Stored items
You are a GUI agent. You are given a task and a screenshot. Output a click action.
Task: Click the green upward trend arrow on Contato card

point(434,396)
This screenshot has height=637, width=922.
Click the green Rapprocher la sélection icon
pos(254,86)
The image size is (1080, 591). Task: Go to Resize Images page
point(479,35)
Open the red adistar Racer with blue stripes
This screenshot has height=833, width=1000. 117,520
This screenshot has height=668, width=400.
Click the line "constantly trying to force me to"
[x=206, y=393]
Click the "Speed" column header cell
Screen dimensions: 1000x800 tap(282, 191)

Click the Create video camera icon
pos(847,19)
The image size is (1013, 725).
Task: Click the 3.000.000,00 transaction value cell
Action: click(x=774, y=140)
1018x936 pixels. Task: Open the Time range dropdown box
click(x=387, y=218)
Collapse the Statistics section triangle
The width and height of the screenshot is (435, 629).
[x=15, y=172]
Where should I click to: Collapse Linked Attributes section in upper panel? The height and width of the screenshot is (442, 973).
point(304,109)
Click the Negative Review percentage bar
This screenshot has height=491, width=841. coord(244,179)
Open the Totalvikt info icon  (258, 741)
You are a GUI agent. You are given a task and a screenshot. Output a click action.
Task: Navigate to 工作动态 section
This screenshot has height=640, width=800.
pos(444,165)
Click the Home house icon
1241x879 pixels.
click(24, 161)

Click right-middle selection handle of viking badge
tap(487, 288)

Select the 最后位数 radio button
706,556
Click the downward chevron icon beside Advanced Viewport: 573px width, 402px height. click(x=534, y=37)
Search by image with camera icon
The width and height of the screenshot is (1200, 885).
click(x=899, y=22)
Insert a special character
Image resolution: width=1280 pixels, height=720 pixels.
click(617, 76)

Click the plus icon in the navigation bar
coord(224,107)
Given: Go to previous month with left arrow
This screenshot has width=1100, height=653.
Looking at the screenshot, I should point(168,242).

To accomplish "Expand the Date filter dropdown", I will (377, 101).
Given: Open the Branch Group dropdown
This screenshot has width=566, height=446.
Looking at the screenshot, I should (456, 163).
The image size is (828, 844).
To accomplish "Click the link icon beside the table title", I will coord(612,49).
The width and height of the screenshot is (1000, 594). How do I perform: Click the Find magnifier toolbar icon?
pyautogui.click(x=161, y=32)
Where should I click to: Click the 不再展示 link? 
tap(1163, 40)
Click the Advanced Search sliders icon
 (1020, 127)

**TASK STATEMENT:**
All entries are to be retyped with no difference from the original.

**WORKED SOLUTION:**
You are a GUI agent. You are given a task and a screenshot. Output a click action.
Task: Click the green upward trend arrow on Contato card

point(434,396)
This screenshot has height=637, width=922.
Click the green Rapprocher la sélection icon
pos(254,86)
The image size is (1080, 591). Task: Go to Resize Images page
point(479,35)
Open the red adistar Racer with blue stripes
This screenshot has height=833, width=1000. 117,520
This screenshot has height=668, width=400.
Click the line "constantly trying to force me to"
[x=206, y=393]
Click the "Speed" column header cell
Screen dimensions: 1000x800 tap(282, 191)

Click the Create video camera icon
pos(847,19)
The image size is (1013, 725).
Task: Click the 3.000.000,00 transaction value cell
Action: click(x=774, y=140)
1018x936 pixels. Task: Open the Time range dropdown box
click(x=387, y=218)
Collapse the Statistics section triangle
The width and height of the screenshot is (435, 629).
[x=15, y=172]
Where should I click to: Collapse Linked Attributes section in upper panel? The height and width of the screenshot is (442, 973).
point(304,109)
Click the Negative Review percentage bar
This screenshot has height=491, width=841. coord(244,179)
Open the Totalvikt info icon  (258, 741)
You are a GUI agent. You are given a task and a screenshot. Output a click action.
Task: Navigate to 工作动态 section
This screenshot has height=640, width=800.
pos(444,165)
Click the Home house icon
1241x879 pixels.
click(24, 161)

Click right-middle selection handle of viking badge
tap(487, 288)

Select the 最后位数 radio button
706,556
Click the downward chevron icon beside Advanced Viewport: 573px width, 402px height. click(x=534, y=37)
Search by image with camera icon
The width and height of the screenshot is (1200, 885).
click(x=899, y=22)
Insert a special character
Image resolution: width=1280 pixels, height=720 pixels.
click(617, 76)

Click the plus icon in the navigation bar
coord(224,107)
Given: Go to previous month with left arrow
This screenshot has width=1100, height=653.
Looking at the screenshot, I should point(168,242).

To accomplish "Expand the Date filter dropdown", I will (377, 101).
Given: Open the Branch Group dropdown
This screenshot has width=566, height=446.
Looking at the screenshot, I should (456, 163).
The image size is (828, 844).
To accomplish "Click the link icon beside the table title", I will coord(612,49).
The width and height of the screenshot is (1000, 594). How do I perform: Click the Find magnifier toolbar icon?
pyautogui.click(x=161, y=32)
Where should I click to: Click the 不再展示 link? 
tap(1163, 40)
Click the Advanced Search sliders icon
 (1020, 127)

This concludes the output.